■ Your instructions ■
A picture-free, exact copy of all the records below is the goal.

Input data START

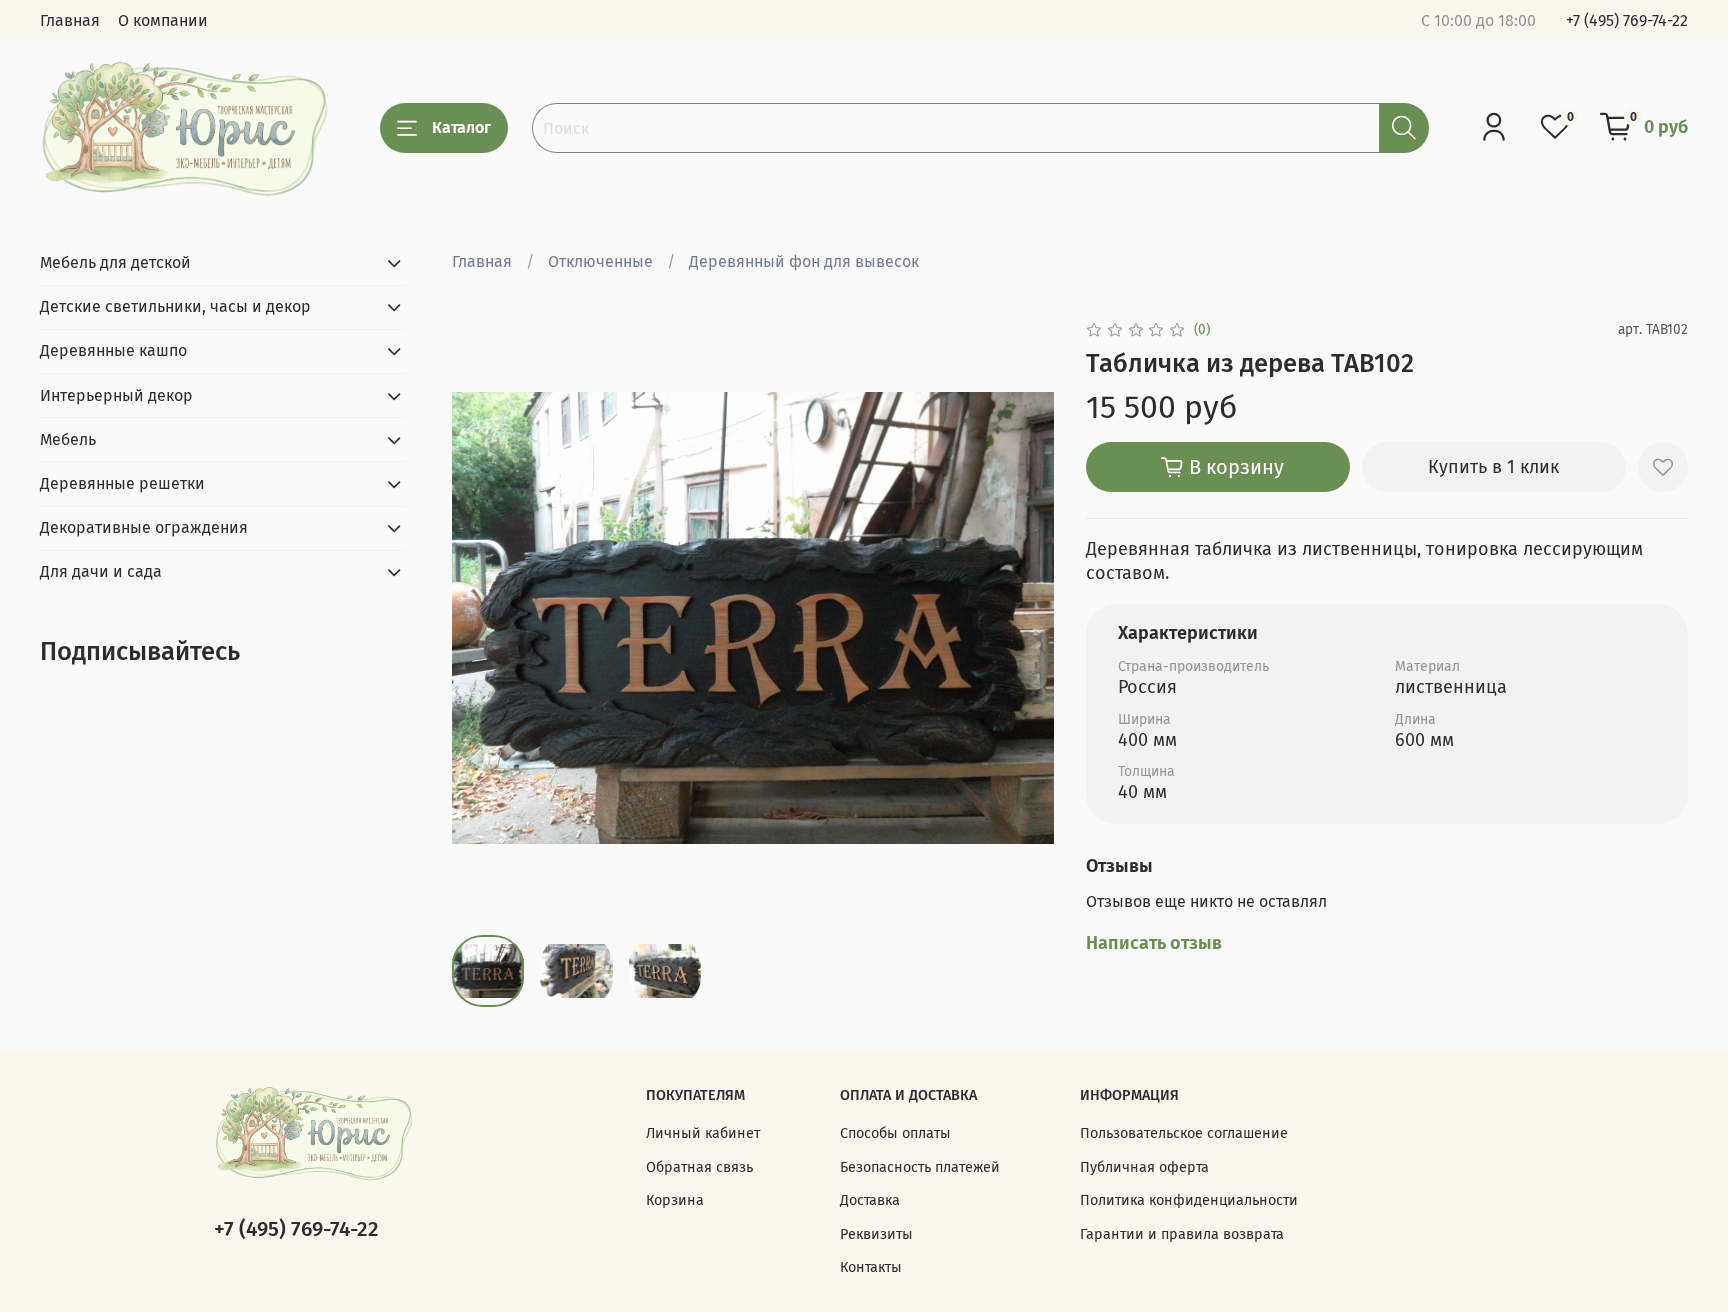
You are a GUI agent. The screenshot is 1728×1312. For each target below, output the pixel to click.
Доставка (870, 1200)
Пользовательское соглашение (1184, 1133)
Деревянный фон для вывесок (804, 261)
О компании (163, 20)
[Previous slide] (484, 618)
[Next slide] (1022, 618)
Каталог (461, 127)
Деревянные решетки (122, 483)
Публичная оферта (1144, 1167)
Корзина (675, 1200)
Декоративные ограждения (144, 527)
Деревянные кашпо (113, 350)
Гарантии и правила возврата (1182, 1234)
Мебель (68, 439)
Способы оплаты (895, 1133)
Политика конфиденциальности (1189, 1200)
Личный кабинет (703, 1133)
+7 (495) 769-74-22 (1627, 20)
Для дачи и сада (101, 571)
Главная (70, 20)
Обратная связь (699, 1167)
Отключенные (600, 261)
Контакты (871, 1267)
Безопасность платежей (920, 1167)
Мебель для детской (115, 262)
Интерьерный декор (116, 395)
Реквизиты (876, 1234)
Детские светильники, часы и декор (175, 306)
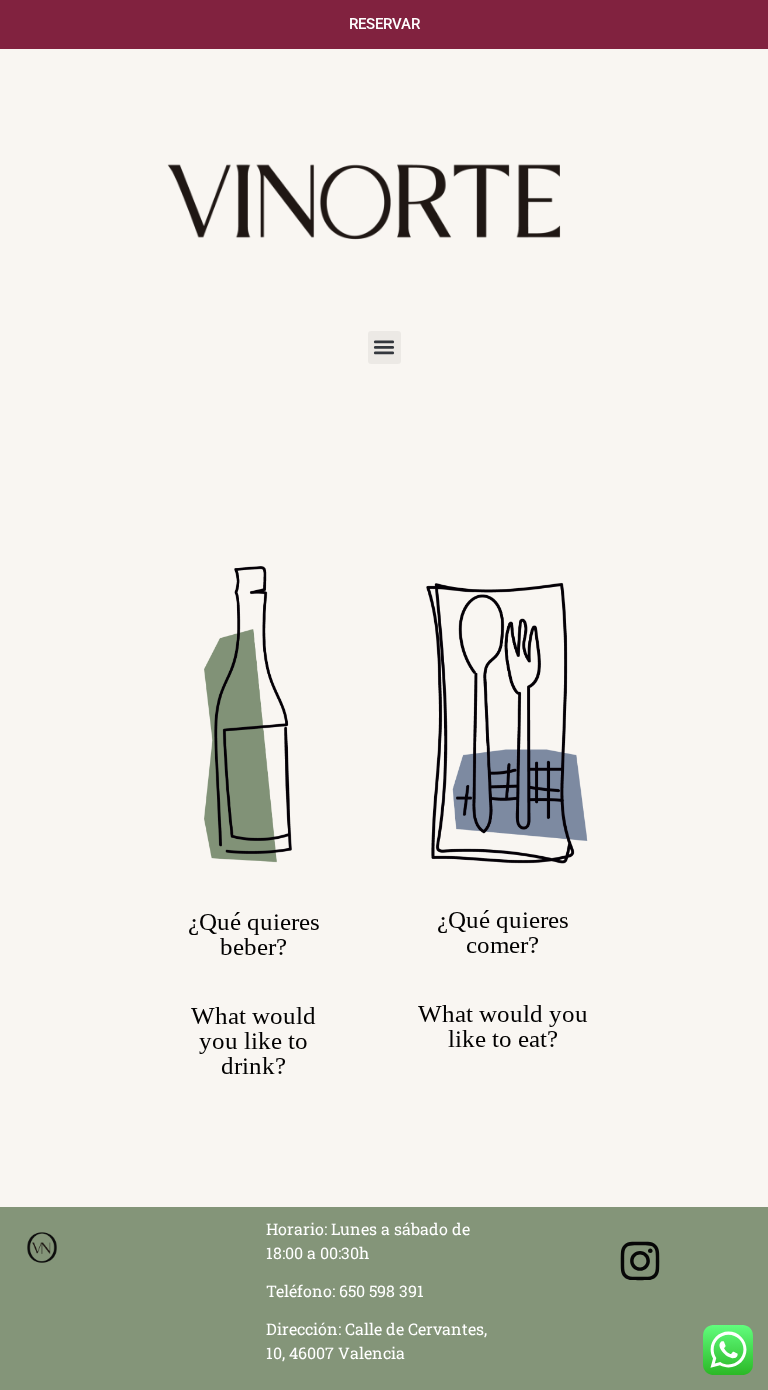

Input data END

■ Response to the task ■
You are a GUI agent. The screenshot is 1728×1312. For each target below, output the pixel to click.
Доставка (870, 1200)
Пользовательское соглашение (1184, 1133)
Деревянный фон для вывесок (804, 261)
О компании (163, 20)
[Previous slide] (484, 618)
[Next slide] (1022, 618)
Каталог (461, 127)
Деревянные решетки (122, 483)
Публичная оферта (1144, 1167)
Корзина (675, 1200)
Декоративные ограждения (144, 527)
Деревянные кашпо (113, 350)
Гарантии и правила возврата (1182, 1234)
Мебель (68, 439)
Способы оплаты (895, 1133)
Политика конфиденциальности (1189, 1200)
Личный кабинет (703, 1133)
+7 (495) 769-74-22 (1627, 20)
Для дачи и сада (101, 571)
Главная (70, 20)
Обратная связь (699, 1167)
Отключенные (600, 261)
Контакты (871, 1267)
Безопасность платежей (920, 1167)
Мебель для детской (115, 262)
Интерьерный декор (116, 395)
Реквизиты (876, 1234)
Детские светильники, часы и декор (175, 306)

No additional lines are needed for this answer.